Police from the British Ministry of Defense — who handle calls from the base — finally came and took over the situation. They were stern with the boy, Wood and Blevins said, asking a few questions and then taking him away.

Wood said she wished she had gone with them. She wanted his mother to know what happened and see that the boy got counseling.

She filled out a report for base security and went home.

“I called my mom and I cried,” said Wood, who is from Lewisville, Texas. “I was shocked that any 12-year-old boy would take his life. I couldn’t help but feel, ‘If I was your mom, I would never let you feel this way or let it get this bad.’

“But sometimes parents are the last ones to know.”

Wood said she tried calling British police to find out what happened to her new friend. She wants to know how he is doing.

Last week, Wood transferred from Mildenhall to Eglin Air Force Base, Fla. But before she left, she was presented an Air Force Achievement Medal — Oak Leaf Cluster for her heroics. She wished it didn’t have to happen.

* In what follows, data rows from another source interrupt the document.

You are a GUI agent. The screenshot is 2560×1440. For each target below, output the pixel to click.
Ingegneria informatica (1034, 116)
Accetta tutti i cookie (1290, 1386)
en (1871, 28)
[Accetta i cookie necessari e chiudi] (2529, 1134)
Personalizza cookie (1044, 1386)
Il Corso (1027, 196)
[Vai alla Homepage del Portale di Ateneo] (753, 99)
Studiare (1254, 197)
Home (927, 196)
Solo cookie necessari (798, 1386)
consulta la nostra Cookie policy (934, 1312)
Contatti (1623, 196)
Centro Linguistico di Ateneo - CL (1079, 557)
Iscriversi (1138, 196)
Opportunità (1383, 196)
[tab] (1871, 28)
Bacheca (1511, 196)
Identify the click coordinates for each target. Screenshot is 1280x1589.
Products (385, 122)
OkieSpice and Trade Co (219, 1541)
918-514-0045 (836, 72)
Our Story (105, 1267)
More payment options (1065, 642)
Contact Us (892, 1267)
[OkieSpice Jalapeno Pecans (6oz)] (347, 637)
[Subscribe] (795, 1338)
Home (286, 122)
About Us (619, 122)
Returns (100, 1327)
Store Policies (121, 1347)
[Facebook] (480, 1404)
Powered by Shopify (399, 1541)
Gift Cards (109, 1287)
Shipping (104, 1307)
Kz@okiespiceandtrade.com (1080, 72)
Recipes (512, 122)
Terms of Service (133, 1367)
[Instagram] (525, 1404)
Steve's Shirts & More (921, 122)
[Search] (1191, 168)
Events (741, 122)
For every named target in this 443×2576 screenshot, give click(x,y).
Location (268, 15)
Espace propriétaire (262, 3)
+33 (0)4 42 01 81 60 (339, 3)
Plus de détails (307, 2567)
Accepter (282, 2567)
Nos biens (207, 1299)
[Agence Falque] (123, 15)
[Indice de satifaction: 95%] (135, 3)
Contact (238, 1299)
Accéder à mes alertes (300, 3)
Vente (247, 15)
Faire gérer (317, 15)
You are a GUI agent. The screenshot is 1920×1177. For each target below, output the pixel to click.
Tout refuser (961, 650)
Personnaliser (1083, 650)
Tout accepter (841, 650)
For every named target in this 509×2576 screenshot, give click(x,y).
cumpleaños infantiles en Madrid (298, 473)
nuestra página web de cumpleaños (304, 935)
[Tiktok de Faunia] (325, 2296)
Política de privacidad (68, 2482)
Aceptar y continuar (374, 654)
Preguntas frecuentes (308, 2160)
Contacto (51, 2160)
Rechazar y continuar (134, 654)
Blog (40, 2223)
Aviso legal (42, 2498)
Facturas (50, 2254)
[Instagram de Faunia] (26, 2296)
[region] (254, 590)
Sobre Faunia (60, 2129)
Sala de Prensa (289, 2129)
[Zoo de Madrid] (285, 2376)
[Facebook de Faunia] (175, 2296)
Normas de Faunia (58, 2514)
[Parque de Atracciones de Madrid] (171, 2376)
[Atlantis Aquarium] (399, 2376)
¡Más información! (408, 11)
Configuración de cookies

“Things would be much better off if he didn’t think he had to take his life, instead of me getting all this attention,” Wood said.

“Just a kid 12 years old and he felt he had the weight of the world on his shoulders. I think maybe he wanted some attention, someone to realize that he wasn’t OK.

“I think it was an eye-opener for him that people do care. Even strangers.”